Iuri Rincon Godinho

Muito ruim assistir os pioneiros de Goiânia morrendo. Hoje foi Bariani Ortêncio, confrade da Academia Goiana de Letras. Vai se encontrar com seu amigo Venerando de Freitas Borges, primeiro prefeito da capital, que implicava com Bariani por este calçar sapato sem meia. Vai se encontrar com o gráfico e editor Antônio Almeida (o popular Antônio da Kelps), que publicou dezenas de livros do escritor. Ele foi amigo do escritor mineiro Guimarães Rosa.

Goleiro do Atlético Goianiense, apelidado de Paulistinha por ter vindo para Goiânia do interior de São Paulo. Ele era “goianalista”, quer dizer, um escritor goiano nascido em São Paulo.

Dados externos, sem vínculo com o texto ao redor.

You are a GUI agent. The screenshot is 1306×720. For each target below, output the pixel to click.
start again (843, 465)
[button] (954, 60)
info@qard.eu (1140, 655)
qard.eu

 Assistiu ao Batismo Cultural de Goiânia em 1942. Seus pais montariam uma serralheria para servir à cidade nascente. O governador Pedro Ludovico ofereceu à família um lote na Avenida Goiás, depois da Avenida Anhanguera. “Vocês estão loucos se aceitarem. É muito longe, prefiro Campinas”, disse a mãe. E lá se foram todos, com Bariani se transformando depois no principal historiador do bairro.

Bariani foi um fenômeno de lucidez e robustez. Tratando-se apenas com ervas, não ficava doente. Tinha receita para tudo. Produzia sua própria pinga, que servia fartamente aos amigos. Maior vendedor de discos do Centro-Oeste, com seu Bazar Paulistinha, era compositor e lançou Lindomar Castilho. Sabia tudo de música, em especial a de raiz. Foi o esteio sobre o qual o publicitário Hamilton Carneiro se debruçou para falar de folclore no programa Frutos da Terra.

Sobre a linda casa modernista de Bariani, na Avenida Circular, Praça Cívica, toda a classe cultural tem história para contar. Bariani cedia a orla de sua piscina a quem desejasse fazer uma palestra, lançar um livro ou simplesmente conversar. Até uns três anos atrás, saía de casa para ir para a Academia Goiana de Letras a pé, um trajeto de um quilômetro, ele com mais de 90 anos. Sozinho.

Bariani gostava dos meus livros sobre Goiânia, até porque ele era uma das minhas principais fontes e sempre estudei nas obras dele que falam da capital. Nos meus livros, Bariani se relia.

Dezembro é assim. As cortinhas se fecham. A gente que se vire para abrir outras.

Iuri Rincon Godinho, jornalista e escritor, é membro da Academia Goiana de Letras.